■ **Excerpted passage**:
※

A hundred years ago the Industrial Workers of the World was formed and US bosses trembled
 

Brand Hall, Chicago, 27 June 1905. Big Bill Haywood pounded his gavel and brought the founding convention of the Industrial Workers of the World (IWW) to order: 'This is the Continental Congress of the working class. We are here to confederate the workers of this country into a working class movement that shall have for its purpose the emancipation of the working class from the slave bondage of capitalism.'
The hall erupted in applause. In addition to Haywood's own union, the Western Federation of Miners (WFM), the delegates included coalminers from Kansas, tailors from San Francisco, pressmen from Schenectady, janitors from Chicago, longshoremen from Detroit and Hoboken, blacksmiths from Pullman, brewery workers from Milwaukee and cloakmakers from Montreal.
Keynote speakers included North America's two most famous revolutionary socialists: Eugene Debs and his old sectarian antagonist Daniel De Leon. Other prominent supporters included Mother Jones of the coalminers' union and A M Simons, the editor of the International Socialist Review.
But the call for the convention had originated with the WFM. As Haywood reminded comrades, hardrock miners had been fighting a brutal labour war in the Rockies since 1892: 'There has not been a strike in the mines by the WFM but that we have been confronted by the militia.' In contrast to the American Federation of Labour (AFL) under Samuel Gompers, the WFM did not dine with robber barons, support US imperialism or beg President Roosevelt to mediate industrial disputes. If necessary, its membership knew how to use the business end of a Winchester 30-30 rifle. As a result, Haywood noted, 'the capitalist class of this country fear the WFM more than they do all the rest of the labour organisations.'
Now the western miners had come east to help build a new 'labour organisation broad enough to take in all of the working class' - an organisation, Haywood insisted, 'formed, based and founded on the class struggle, having in view no compromise and no surrender'.

※

■ **Dataset excerpt**:
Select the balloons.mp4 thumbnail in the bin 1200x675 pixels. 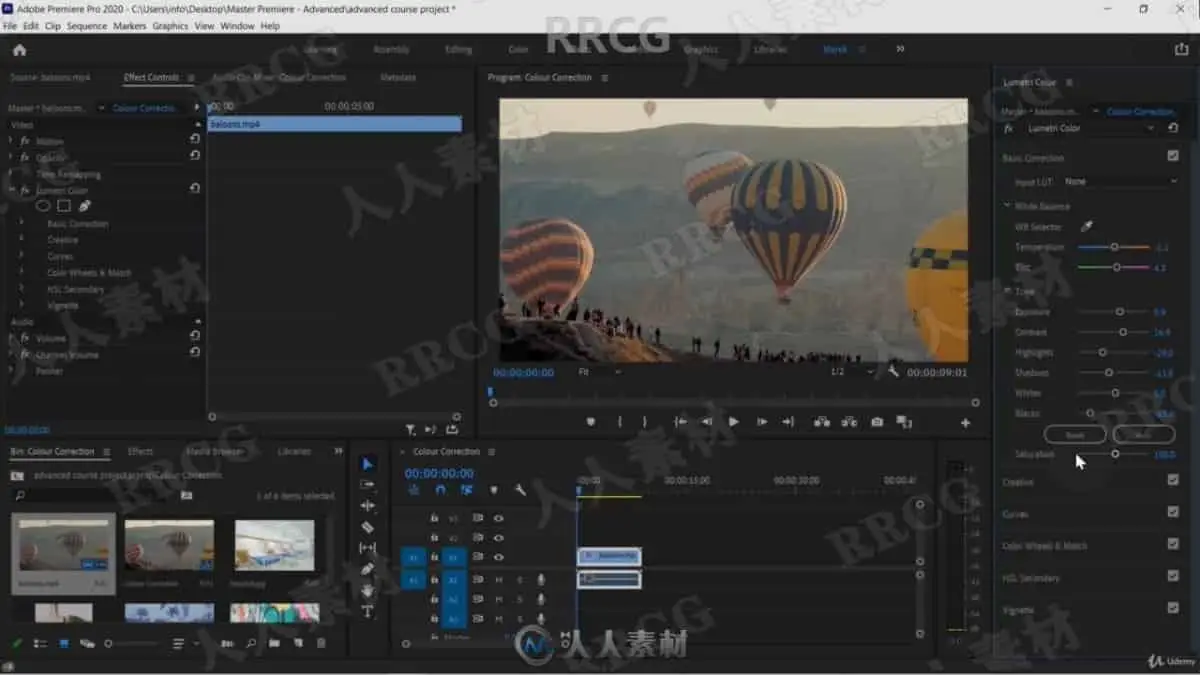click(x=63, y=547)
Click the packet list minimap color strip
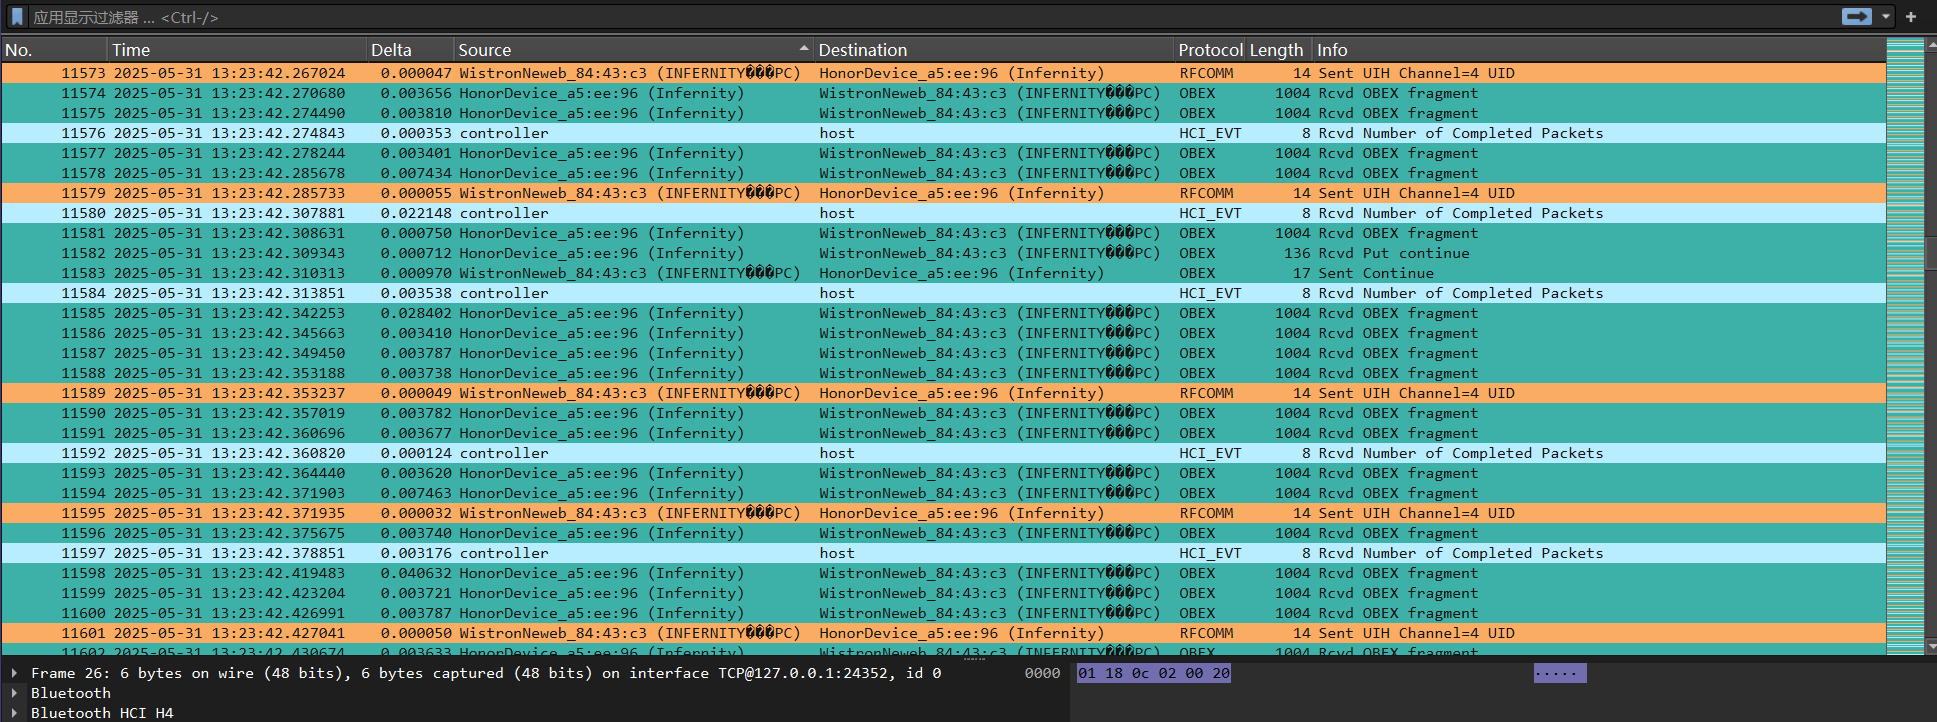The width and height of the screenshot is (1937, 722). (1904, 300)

※

■ **Your tasks**:
**1)** From the passage on the IWW's founding convention, quote the words starting with "A hundred years" and going on through "cloakmakers from Montreal.".
**2)** Condense the paragraph of the IWW founding passage that begins "But the call for the convention" into a shorter version that keeps its main facts.
The data comes from a separate source.

■ **Answers by task**:
**1)**
A hundred years ago the Industrial Workers of the World was formed and US bosses trembled
 

Brand Hall, Chicago, 27 June 1905. Big Bill Haywood pounded his gavel and brought the founding convention of the Industrial Workers of the World (IWW) to order: 'This is the Continental Congress of the working class. We are here to confederate the workers of this country into a working class movement that shall have for its purpose the emancipation of the working class from the slave bondage of capitalism.'
The hall erupted in applause. In addition to Haywood's own union, the Western Federation of Miners (WFM), the delegates included coalminers from Kansas, tailors from San Francisco, pressmen from Schenectady, janitors from Chicago, longshoremen from Detroit and Hoboken, blacksmiths from Pullman, brewery workers from Milwaukee and cloakmakers from Montreal.

**2)** The convention was called by the WFM. Haywood reminded delegates that hardrock miners had fought a brutal labor war in the Rockies since 1892 and had faced the militia in every strike. Unlike Samuel Gompers's AFL, the WFM did not dine with robber barons, support US imperialism, or ask President Roosevelt to mediate disputes, and its members could use Winchester rifles if necessary. Haywood said the capitalist class therefore feared the WFM more than all other labor organizations combined.